* [WRITTEN INSTRUCTION] Arrange the lines of the records below as a numbered list, leaving out any blank lines.

____

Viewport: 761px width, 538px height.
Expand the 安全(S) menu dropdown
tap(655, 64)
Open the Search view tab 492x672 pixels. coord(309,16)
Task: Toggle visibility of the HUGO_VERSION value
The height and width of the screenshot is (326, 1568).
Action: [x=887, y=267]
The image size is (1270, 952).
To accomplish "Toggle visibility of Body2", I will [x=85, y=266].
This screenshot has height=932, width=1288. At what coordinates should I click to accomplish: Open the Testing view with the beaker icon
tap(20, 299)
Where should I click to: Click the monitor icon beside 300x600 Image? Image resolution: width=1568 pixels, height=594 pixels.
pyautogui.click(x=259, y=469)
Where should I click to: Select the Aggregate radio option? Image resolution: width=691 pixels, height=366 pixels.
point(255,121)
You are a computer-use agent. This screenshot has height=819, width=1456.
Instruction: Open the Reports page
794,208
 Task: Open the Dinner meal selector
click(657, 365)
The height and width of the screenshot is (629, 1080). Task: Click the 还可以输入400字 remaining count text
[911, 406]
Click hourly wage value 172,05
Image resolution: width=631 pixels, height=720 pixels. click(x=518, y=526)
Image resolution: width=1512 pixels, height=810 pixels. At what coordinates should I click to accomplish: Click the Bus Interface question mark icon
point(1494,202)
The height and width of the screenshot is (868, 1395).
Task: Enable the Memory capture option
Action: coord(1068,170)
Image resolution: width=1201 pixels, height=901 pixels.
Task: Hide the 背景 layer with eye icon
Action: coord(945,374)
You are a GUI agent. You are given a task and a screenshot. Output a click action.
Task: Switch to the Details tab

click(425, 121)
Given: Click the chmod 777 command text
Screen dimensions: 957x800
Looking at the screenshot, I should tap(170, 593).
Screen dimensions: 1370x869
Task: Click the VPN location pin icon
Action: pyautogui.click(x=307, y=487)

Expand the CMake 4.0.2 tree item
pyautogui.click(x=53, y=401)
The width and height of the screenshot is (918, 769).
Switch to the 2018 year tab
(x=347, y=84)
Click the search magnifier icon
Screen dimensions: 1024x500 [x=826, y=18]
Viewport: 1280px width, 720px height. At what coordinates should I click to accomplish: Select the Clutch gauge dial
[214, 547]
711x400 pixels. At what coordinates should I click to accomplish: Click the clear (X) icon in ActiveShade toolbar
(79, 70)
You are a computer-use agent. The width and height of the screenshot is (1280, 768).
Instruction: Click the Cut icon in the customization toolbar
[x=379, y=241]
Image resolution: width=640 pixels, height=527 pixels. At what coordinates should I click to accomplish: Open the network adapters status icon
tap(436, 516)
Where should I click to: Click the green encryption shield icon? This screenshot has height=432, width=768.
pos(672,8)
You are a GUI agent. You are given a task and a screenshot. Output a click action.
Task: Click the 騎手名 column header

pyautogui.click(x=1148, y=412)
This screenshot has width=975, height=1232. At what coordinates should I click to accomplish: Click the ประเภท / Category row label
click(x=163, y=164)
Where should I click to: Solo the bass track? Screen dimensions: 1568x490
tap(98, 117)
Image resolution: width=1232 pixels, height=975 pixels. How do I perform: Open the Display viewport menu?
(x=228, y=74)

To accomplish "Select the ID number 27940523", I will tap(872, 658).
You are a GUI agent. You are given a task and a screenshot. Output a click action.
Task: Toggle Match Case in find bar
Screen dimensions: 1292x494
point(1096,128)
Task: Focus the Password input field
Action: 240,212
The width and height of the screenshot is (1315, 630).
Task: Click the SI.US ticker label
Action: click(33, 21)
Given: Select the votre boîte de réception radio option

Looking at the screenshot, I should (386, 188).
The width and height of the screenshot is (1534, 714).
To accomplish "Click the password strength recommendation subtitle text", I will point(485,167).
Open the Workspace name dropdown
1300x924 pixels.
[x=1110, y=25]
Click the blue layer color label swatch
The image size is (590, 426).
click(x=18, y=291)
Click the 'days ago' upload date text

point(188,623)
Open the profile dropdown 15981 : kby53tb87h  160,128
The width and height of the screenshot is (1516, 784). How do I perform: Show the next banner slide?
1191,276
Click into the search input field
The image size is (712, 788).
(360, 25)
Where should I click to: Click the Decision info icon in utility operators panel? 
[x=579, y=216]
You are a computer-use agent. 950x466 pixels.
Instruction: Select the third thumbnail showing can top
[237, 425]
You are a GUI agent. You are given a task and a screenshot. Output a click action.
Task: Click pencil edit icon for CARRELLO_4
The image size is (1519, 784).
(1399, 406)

____

* [FULL OUTPUT]
1. Viewport: 761px width, 538px height.
2. Expand the 安全(S) menu dropdown
3. tap(655, 64)
4. Open the Search view tab 492x672 pixels. coord(309,16)
5. Task: Toggle visibility of the HUGO_VERSION value
6. The height and width of the screenshot is (326, 1568).
7. Action: [x=887, y=267]
8. The image size is (1270, 952).
9. To accomplish "Toggle visibility of Body2", I will [x=85, y=266].
10. This screenshot has height=932, width=1288. At what coordinates should I click to accomplish: Open the Testing view with the beaker icon
11. tap(20, 299)
12. Where should I click to: Click the monitor icon beside 300x600 Image? Image resolution: width=1568 pixels, height=594 pixels.
13. pyautogui.click(x=259, y=469)
14. Where should I click to: Select the Aggregate radio option? Image resolution: width=691 pixels, height=366 pixels.
15. point(255,121)
16. You are a computer-use agent. This screenshot has height=819, width=1456.
17. Instruction: Open the Reports page
18. 794,208
19.  Task: Open the Dinner meal selector
20. click(657, 365)
21. The height and width of the screenshot is (629, 1080). Task: Click the 还可以输入400字 remaining count text
22. [911, 406]
23. Click hourly wage value 172,05
24. Image resolution: width=631 pixels, height=720 pixels. click(x=518, y=526)
25. Image resolution: width=1512 pixels, height=810 pixels. At what coordinates should I click to accomplish: Click the Bus Interface question mark icon
26. point(1494,202)
27. The height and width of the screenshot is (868, 1395).
28. Task: Enable the Memory capture option
29. Action: coord(1068,170)
30. Image resolution: width=1201 pixels, height=901 pixels.
31. Task: Hide the 背景 layer with eye icon
32. Action: coord(945,374)
33. You are a GUI agent. You are given a task and a screenshot. Output a click action.
34. Task: Switch to the Details tab
35. click(425, 121)
36. Given: Click the chmod 777 command text
37. Screen dimensions: 957x800
38. Looking at the screenshot, I should tap(170, 593).
39. Screen dimensions: 1370x869
40. Task: Click the VPN location pin icon
41. Action: pyautogui.click(x=307, y=487)
42. Expand the CMake 4.0.2 tree item
43. pyautogui.click(x=53, y=401)
44. The width and height of the screenshot is (918, 769).
45. Switch to the 2018 year tab
46. (x=347, y=84)
47. Click the search magnifier icon
48. Screen dimensions: 1024x500 [x=826, y=18]
49. Viewport: 1280px width, 720px height. At what coordinates should I click to accomplish: Select the Clutch gauge dial
50. [214, 547]
51. 711x400 pixels. At what coordinates should I click to accomplish: Click the clear (X) icon in ActiveShade toolbar
52. (79, 70)
53. You are a computer-use agent. The width and height of the screenshot is (1280, 768).
54. Instruction: Click the Cut icon in the customization toolbar
55. [x=379, y=241]
56. Image resolution: width=640 pixels, height=527 pixels. At what coordinates should I click to accomplish: Open the network adapters status icon
57. tap(436, 516)
58. Where should I click to: Click the green encryption shield icon? This screenshot has height=432, width=768.
59. pos(672,8)
60. You are a GUI agent. You are given a task and a screenshot. Output a click action.
61. Task: Click the 騎手名 column header
62. pyautogui.click(x=1148, y=412)
63. This screenshot has width=975, height=1232. At what coordinates should I click to accomplish: Click the ประเภท / Category row label
64. click(x=163, y=164)
65. Where should I click to: Solo the bass track? Screen dimensions: 1568x490
66. tap(98, 117)
67. Image resolution: width=1232 pixels, height=975 pixels. How do I perform: Open the Display viewport menu?
68. (x=228, y=74)
69. To accomplish "Select the ID number 27940523", I will tap(872, 658).
70. You are a GUI agent. You are given a task and a screenshot. Output a click action.
71. Task: Toggle Match Case in find bar
72. Screen dimensions: 1292x494
73. point(1096,128)
74. Task: Focus the Password input field
75. Action: 240,212
76. The width and height of the screenshot is (1315, 630).
77. Task: Click the SI.US ticker label
78. Action: click(33, 21)
79. Given: Select the votre boîte de réception radio option
80. Looking at the screenshot, I should (386, 188).
81. The width and height of the screenshot is (1534, 714).
82. To accomplish "Click the password strength recommendation subtitle text", I will point(485,167).
83. Open the Workspace name dropdown
84. 1300x924 pixels.
85. [x=1110, y=25]
86. Click the blue layer color label swatch
87. The image size is (590, 426).
88. click(x=18, y=291)
89. Click the 'days ago' upload date text
90. point(188,623)
91. Open the profile dropdown 15981 : kby53tb87h  160,128
92. The width and height of the screenshot is (1516, 784). How do I perform: Show the next banner slide?
93. 1191,276
94. Click into the search input field
95. The image size is (712, 788).
96. (360, 25)
97. Where should I click to: Click the Decision info icon in utility operators panel? 
98. [x=579, y=216]
99. You are a computer-use agent. 950x466 pixels.
100. Instruction: Select the third thumbnail showing can top
101. [237, 425]
102. You are a GUI agent. You are given a task and a screenshot. Output a click action.
103. Task: Click pencil edit icon for CARRELLO_4
104. The image size is (1519, 784).
105. (1399, 406)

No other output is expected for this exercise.